PROVIDED PASSAGE
^^^^^^^^^^^^^^^^

We prove the three statements separately.

Proof of (i). Thanks to [27,  Theorem 3.18], we just need to prove (3.3) and (3.4).

We prove (3.3). By (3.2), by Tonelli’s Theorem and by [27,  Lemma 2.4], we get

$$\begin{aligned} \int _{U} |\nabla ^{\alpha } f|\,dx \le \int _{U} I_{1-\alpha }|Df|\,dx \le C_{n,\alpha ,U}\,|D f|({\mathbb {R}}^{n}), \end{aligned}$$

where \(C_{n, \alpha , U}\) is defined as in (2.9).

We now prove (3.4) in two steps.

Proof of (3.4), Step 1. Assume \(f\in C^\infty _c({\mathbb {R}}^n)\) and fix \(r>0\). We have

$$\begin{aligned} \int _A|\nabla ^\alpha f|\,dx&=\int _A|I_{1-\alpha }\nabla f|\,dx\\&\le \frac{\mu _{n,\alpha }}{n+\alpha -1}\left( \int _A\int _{\{|h|\le r\}}\frac{|\nabla f(x+h)|}{|h|^{n+\alpha -1}}\,dh\,dx\right. \\&\left. \quad +\int _A\Bigg |\int _{\{|h|>r\}}\frac{\nabla f(x+h)}{|h|^{n+\alpha -1}}\,dh\,\Bigg |\,dx\right) . \end{aligned}$$

We estimate the two double integrals appearing in the right-hand side separately. By Tonelli’s Theorem, we have

$$\begin{aligned} \int _A\int _{\{|h|\le r\}}\frac{|\nabla f(x+h)|}{|h|^{n+\alpha -1}}\,dh\,dx&=\int _{\{|h|\le r\}}\int _A|\nabla f(x+h)|\,dx\,\frac{dh}{|h|^{n+\alpha -1}}\\&\le \Vert \nabla f\Vert _{L^1( {}\overline{A_r};\,{\mathbb {R}}^n)}\int _{\{|h|\le r\}}\frac{dh}{|h|^{n+\alpha -1}}\\&=n\omega _n\,\frac{r^{1-\alpha }}{1-\alpha }\,\Vert \nabla f\Vert _{L^1( {}\overline{A_r};\,{\mathbb {R}}^n)}. \end{aligned}$$

Concerning the second double integral, integrating by parts we get

$$\begin{aligned} \int _{\{|h|>r\}}\frac{\nabla f(x+h)}{|h|^{n+\alpha -1}}\,dh&=(n+\alpha -1)\int _{\{|h|>r\}}\frac{h f(x+h)}{|h|^{n+\alpha +1}}\,dh\\&\quad -\int _{\{|h|=r\}}\frac{h}{|h|}\frac{f(x+h)}{|h|^{n+\alpha -1}}\,d{\mathscr {H}}^{n-1}(h) \end{aligned}$$

for all \(x\in A\). Hence, we can estimate

$$\begin{aligned} \int _A\Bigg |\int _{\{|h|>r\}}\frac{\nabla f(x+h)}{|h|^{n+\alpha -1}}\,dh\,\Bigg |\,dx&\le (n+\alpha -1)\int _A\int _{\{|h|>r\}}\frac{|f(x+h)|}{|h|^{n+\alpha }}\,dh\,dx\\&\quad +\int _A\int _{\{|h|=r\}}\frac{|f(x+h)|}{|h|^{n+\alpha -1}}\,d{\mathscr {H}}^{n-1}(h)\,dx\\&\le n\omega _n\Vert f\Vert _{L^1({\mathbb {R}}^n)}\,r^{-\alpha }\left( \frac{n+\alpha -1}{\alpha } +1\right) \\&=n\omega _n\left( \frac{n+2\alpha -1}{\alpha }\right) \Vert f\Vert _{L^1({\mathbb {R}}^n)}\,r^{-\alpha }. \end{aligned}$$

Thus (3.4) follows for all \(f\in C^\infty _c({\mathbb {R}}^n)\) and \(r>0\).

^^^^^^^^^^^^^^^^

GIVEN INFORMATION
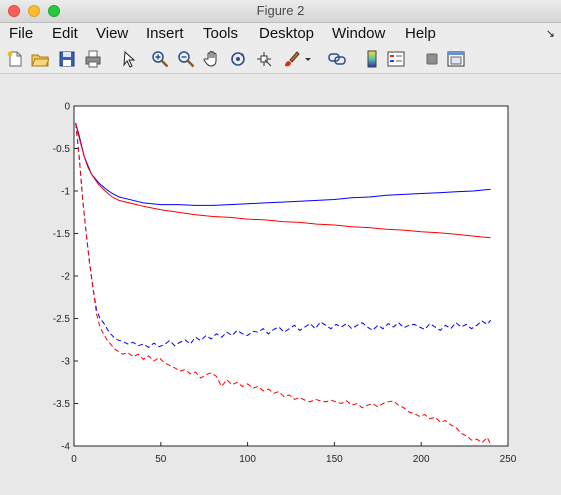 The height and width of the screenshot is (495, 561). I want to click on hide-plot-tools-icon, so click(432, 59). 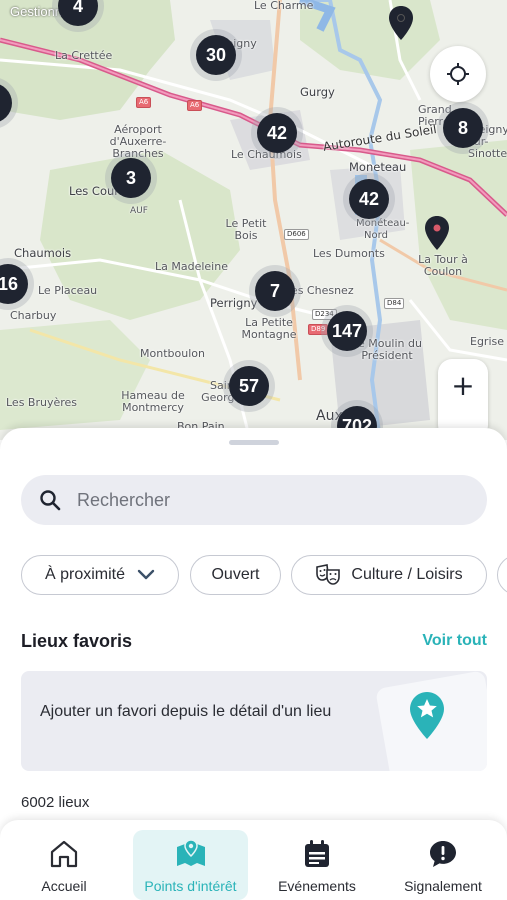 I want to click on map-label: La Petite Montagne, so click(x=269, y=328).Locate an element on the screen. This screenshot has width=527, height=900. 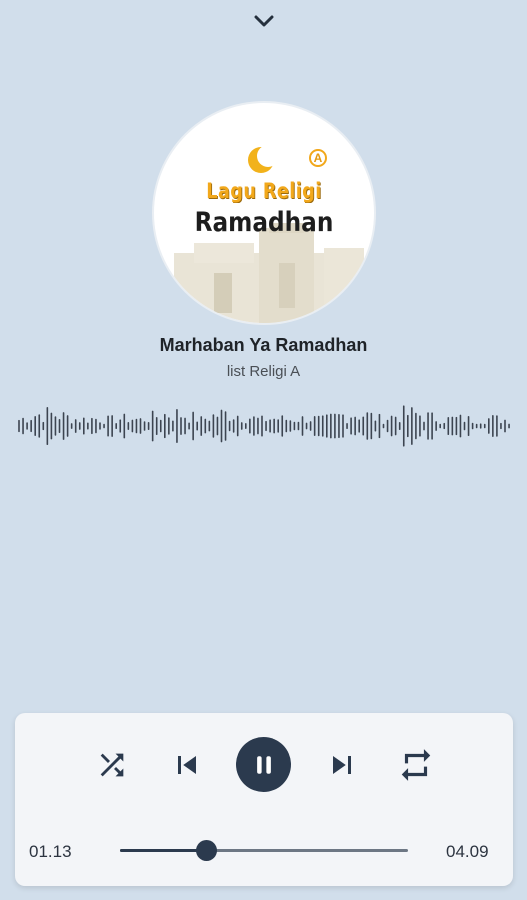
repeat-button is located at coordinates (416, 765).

^^^^^^^^^^^^^^^^

WHAT THE TASK ASKS
Reproduce without any changes everything in the proof above from "Proof of (i). Thanks" down to "defined as in (2.9).".

SOLUTION
Proof of (i). Thanks to [27,  Theorem 3.18], we just need to prove (3.3) and (3.4).

We prove (3.3). By (3.2), by Tonelli’s Theorem and by [27,  Lemma 2.4], we get

$$\begin{aligned} \int _{U} |\nabla ^{\alpha } f|\,dx \le \int _{U} I_{1-\alpha }|Df|\,dx \le C_{n,\alpha ,U}\,|D f|({\mathbb {R}}^{n}), \end{aligned}$$

where \(C_{n, \alpha , U}\) is defined as in (2.9).